1 February 2018
by Nick Rubin
I’m excited to announce the theory project I have been collaborating on over the last year has finally hit the arXiv! Even more exciting is that this project articulates the root of many ideas that will help make hybrid quantum computation a reality for chemistry and material simulation.
So what’s the main idea? The variational quantum eigensolver (VQE), which is a member of a more general class of hybrid quantum algorithms, is essentially incomplete. There are components of the algorithm that need to be improved for this particular algorithmic strategy to provide the promised revolutions in quantum simulation.
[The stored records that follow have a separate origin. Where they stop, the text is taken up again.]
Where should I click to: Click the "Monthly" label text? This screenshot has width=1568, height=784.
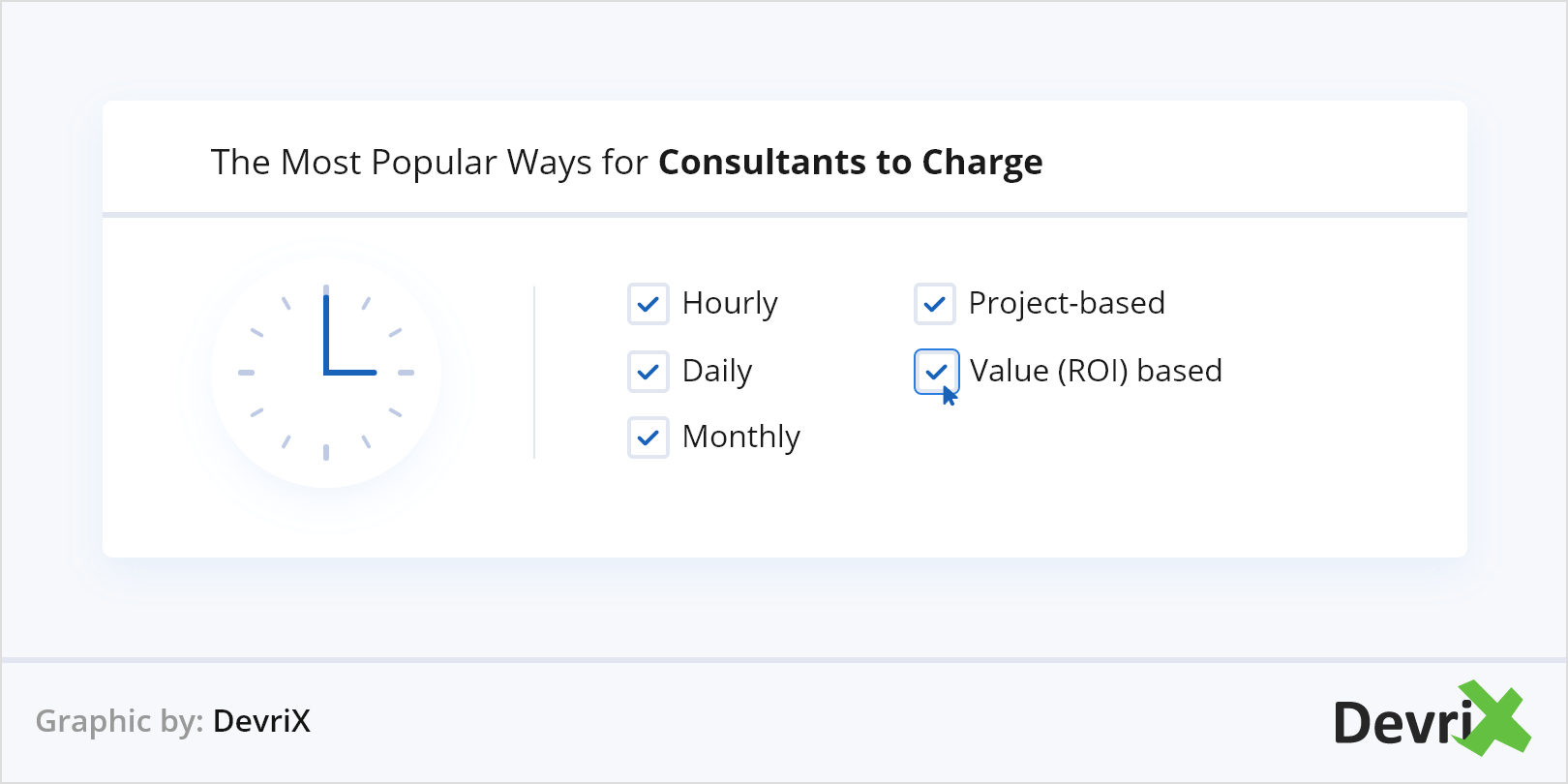pos(741,437)
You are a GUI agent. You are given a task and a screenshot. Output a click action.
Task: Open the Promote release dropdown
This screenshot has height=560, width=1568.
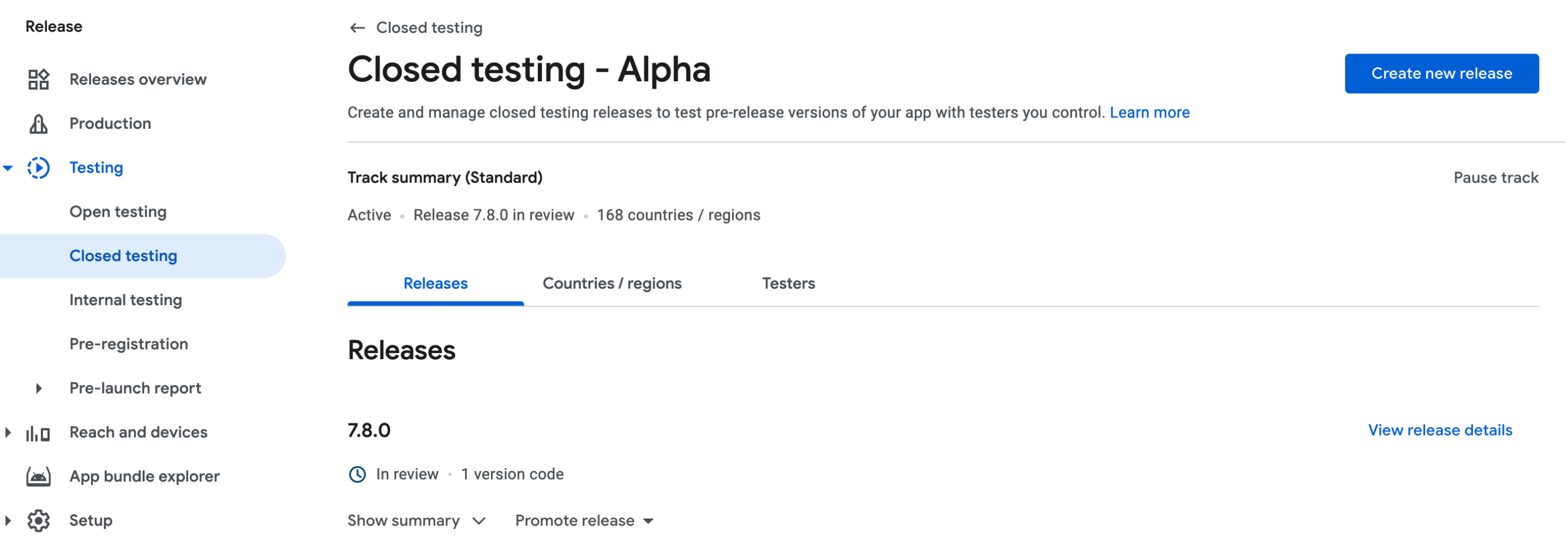[584, 521]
To see where we need to to tighten our understanding of the algorithm we can examine the major components of VQE: 1) measurement, 2) state ansatz, and 3) optimization. State ansatz is a parameterized programmatic representation of a quantum state that likely includes the ground state of the system we are simulating. The most famous example being the unitary coupled-cluster state ansatz. Measurement is the main mechanism for energy evaluation and is directly proportional to run time of the algorithm. In classical computing terms, measurement is our function call to the quantum computer. Lastly, classical optimization that tolerates statistical fluctuations and corrects for gate errors will be required for the algorithm to be a success. Each of these main components offers a challenge and are important areas of research on hybrid algorithms. We’ve focused on the measurement problem as a starting point in making hybrid algorithms a reality.
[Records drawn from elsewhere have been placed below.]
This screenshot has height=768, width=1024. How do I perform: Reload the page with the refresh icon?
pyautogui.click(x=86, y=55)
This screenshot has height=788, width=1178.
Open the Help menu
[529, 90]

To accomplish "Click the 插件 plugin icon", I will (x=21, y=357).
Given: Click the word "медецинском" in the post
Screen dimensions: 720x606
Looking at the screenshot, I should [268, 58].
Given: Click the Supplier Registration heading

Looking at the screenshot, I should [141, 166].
Each iteration in the VQE algorithm involves an energy evaluation given a quantum circuit parameterized by a polynomial number of variables. The energy is evaluated by many state preparations and measurements. For example, if I want to estimate the expected value (also known as the mean value) of a Hamiltonian represented as a sum of Pauli operators, I can prepare the same state over and over again measuring after each preparation. The measurements return an eigenstate of the the observable I am estimating and with enough samples I can estimate the mean value reliably. This is analogous to drawing samples from a parameterized distribution to calculate expectation values. One may ask: How many samples are required for a particular accuracy? What errors do statistical fluctuations induce? What does noise on the quantum computer do to the observables? Is there a way to correct the expected values we observe because of under sampling? In this new paper, we make significant progress toward a solution to the measurement problem of VQE by answers these questions.
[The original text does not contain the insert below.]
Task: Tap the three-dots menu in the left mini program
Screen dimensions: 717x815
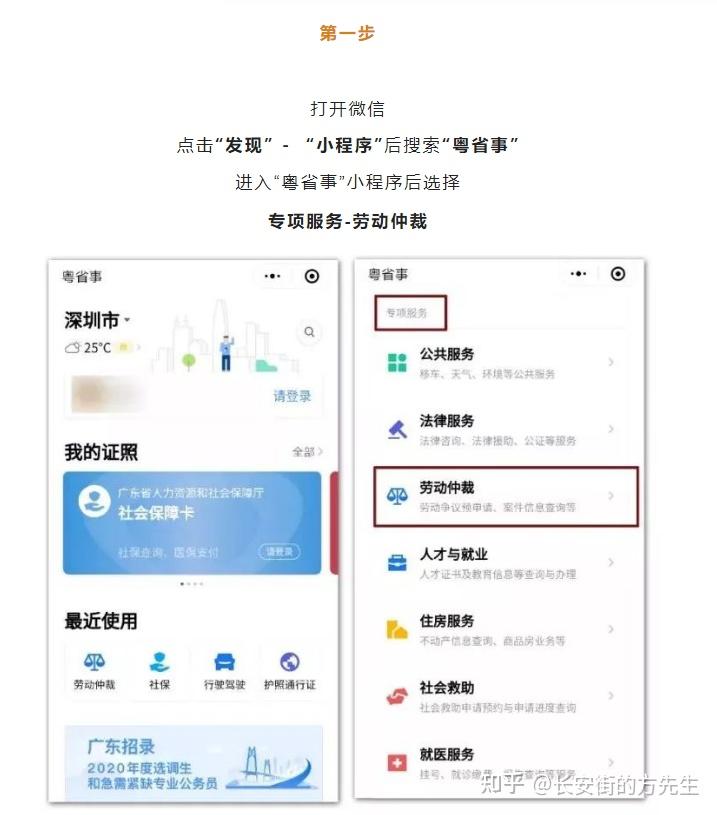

Our strategy was to leverage geometric constraints on marginals of the state, known as n-representability conditions, partially developed by the quantum chemistry community. It turns out that the geometry constraints provide a lot of extra information on the structure of the state and can be used in a variety of ways to reduce the total number of measurements and to reduce errors from noisy quantum gates. What’s interesting for chemistry and materials simulation is that we only need access to the 2-body marginal of the system to evaluate the energy — i.e., we don’t need the entire state of the system, only the two body correlations. Therefore, if we can measure the 2-body marginal we can get the energy for free. Measuring the 2-body marginal is formally the same complexity as estimating the expected value of the Hamiltonian (i.e., the energy) but comes with extra benefits–those geometric constraints I mentioned before. These benefits led us to new ways to analyze the ansatz problem for VQE, reduce the total number of measurements required for expected value estimation, and propose projection techniques to remove noise.
Of course, all of the theory work in the paper was accompanied by validating numerics with the aid of OpenFermion[1, 2, 3]. We benchmarked the various strategies for reducing measurement and removing noise against static energy calculations of diatomic hydrogen and a hydrogen chain of length four. Molecular data was generated with OpenFermion and the OpenFermion-Psi4 plugins. One of the techniques for reducing noise has already made it into OpenFermion and is ready for use on a wider variety of molecules and situations. The other techniques from the geometry of 2-body marginals are planned additions to the repository.
The structure of 2-body marginals and how they can be used for the measurement problem is all well-and-good in theory but needs to be validated with more sophisticated numerics or a quantum simulation! You can be sure we’ll be validating these techniques with real quantum resources.